Problem:
Set every record down again exactly. Do not carry over the pictures.

- - - - - - -

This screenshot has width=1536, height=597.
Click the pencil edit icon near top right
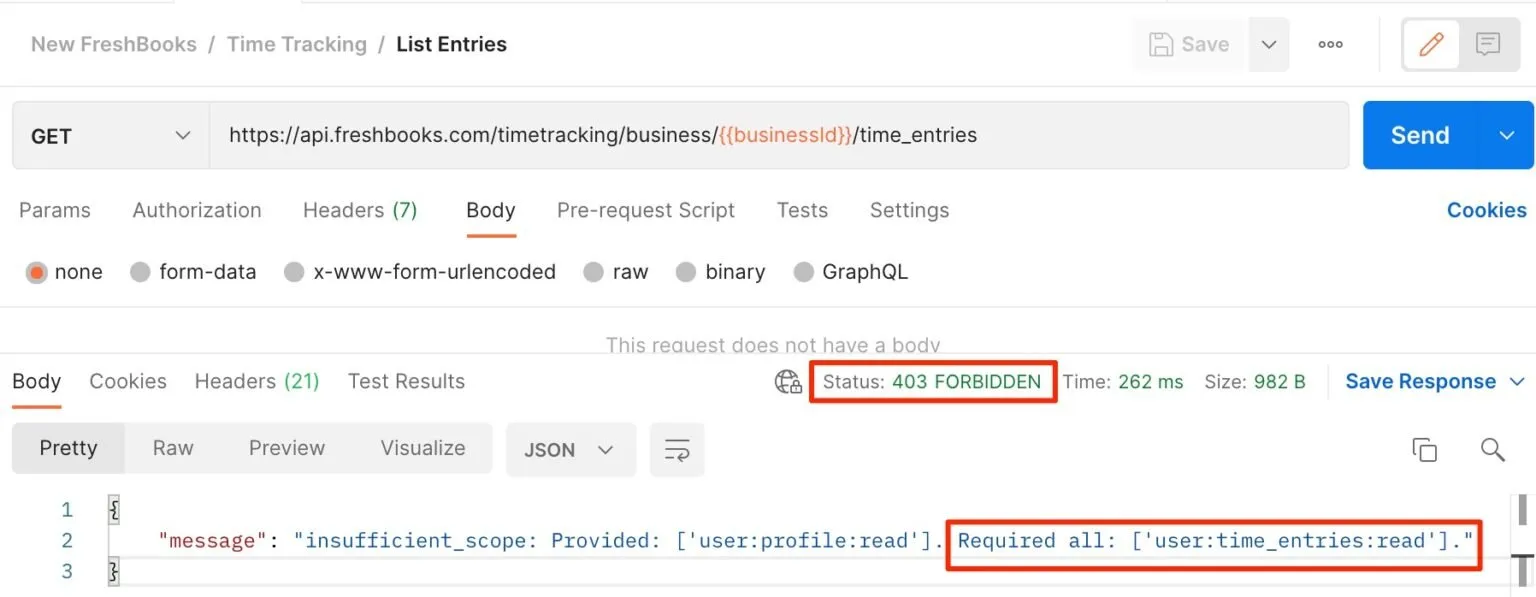[1430, 44]
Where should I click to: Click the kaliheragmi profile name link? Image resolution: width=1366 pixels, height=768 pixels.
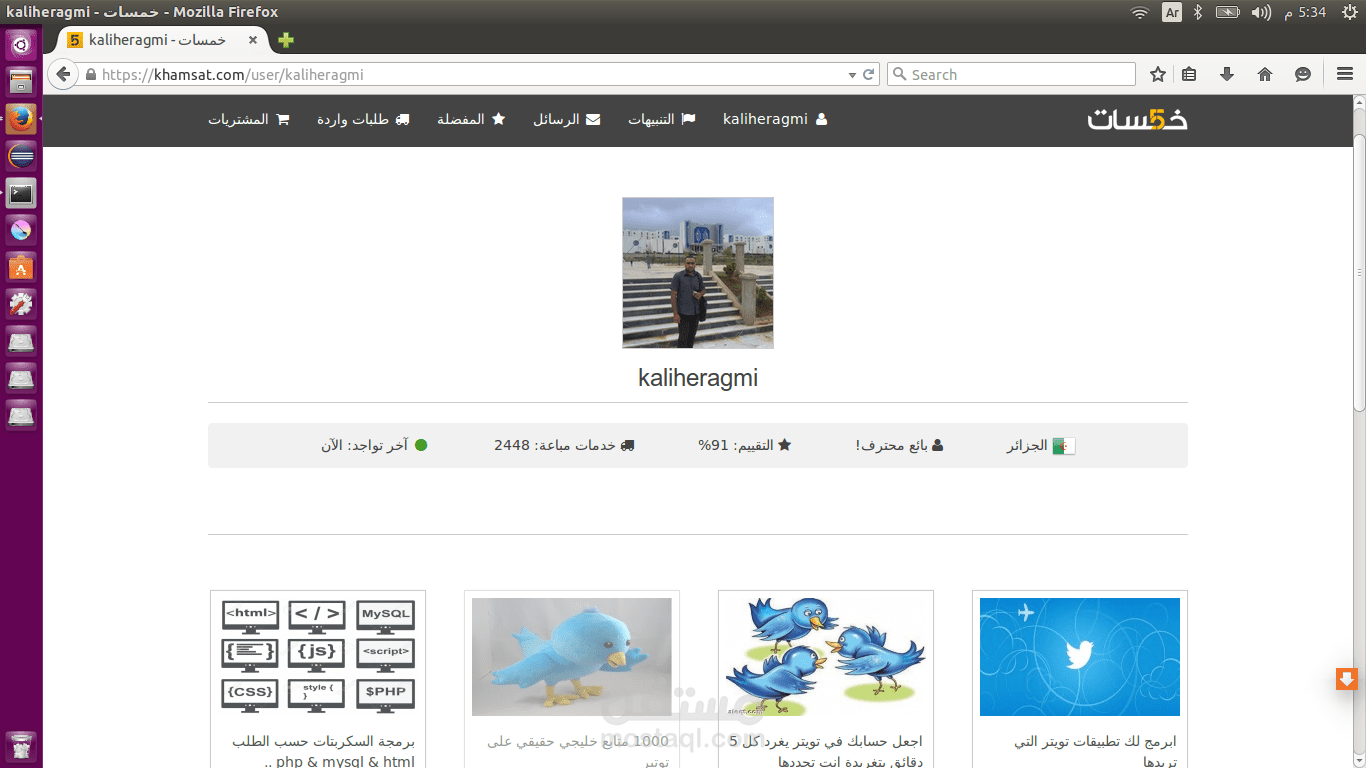[767, 118]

- - - - - - -

Written response:
This screenshot has width=1536, height=597.
Click the pencil edit icon near top right
[1430, 44]
Where should I click to: Click the kaliheragmi profile name link? Image resolution: width=1366 pixels, height=768 pixels.
[767, 118]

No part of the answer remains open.